En mi caso sí que se ha realizado, tras 72 horas aquí sé que este es un lugar en el cual puedo quedarme más allá de la temporada de verano que aquí además dura eternamente. Poco a poco lo que voy descubriendo de esta pequeña isla me atrae cada vez más, un verdor intenso, una vegetación exuberante, un calor que dura todo el día pero que se atenúa en las sombras con la brisa del mar. Y el mar, ¡qué mar!

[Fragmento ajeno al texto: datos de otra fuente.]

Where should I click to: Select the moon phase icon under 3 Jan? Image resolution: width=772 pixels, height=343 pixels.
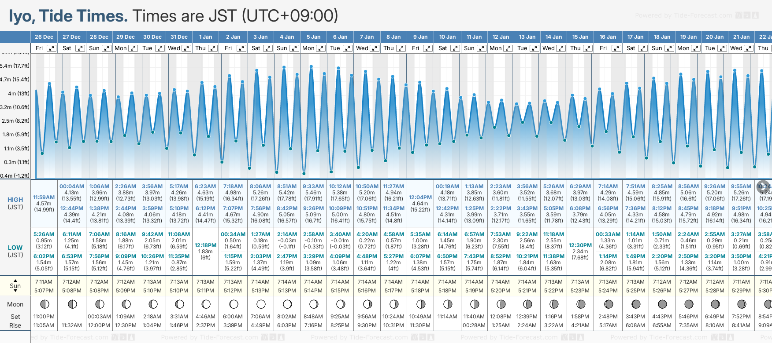pos(261,304)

Este Mar Caribe en el que podría bañarme siempre.
Así que aquí estoy comenzando una nueva etapa, diferente a todas las demás, sobre todo, porque esta vez estoy desandando el camino recorrido, volviendo al lugar del cual salí, y si bien no he vuelto a Cuba, he vuelto a Las Antillas, a una naturaleza y un ambiente que parecían olvidados pero que hoy están más vivos que nunca. Al salir a la calle y ver las mismas plantas que me rodeaban en mi niñez, sentir ese mismo olor a tierra, a hierba calentada por el sol, siento que he hecho una especie de viaje al pasado. Quizá aquí radique mi fascinación por Martinica que podría ser la fascinación por cualquier otra isla que me hubiese recordado la mía, quién sabe. En cualquier caso espero que este sea el comienzo de una gran amistad.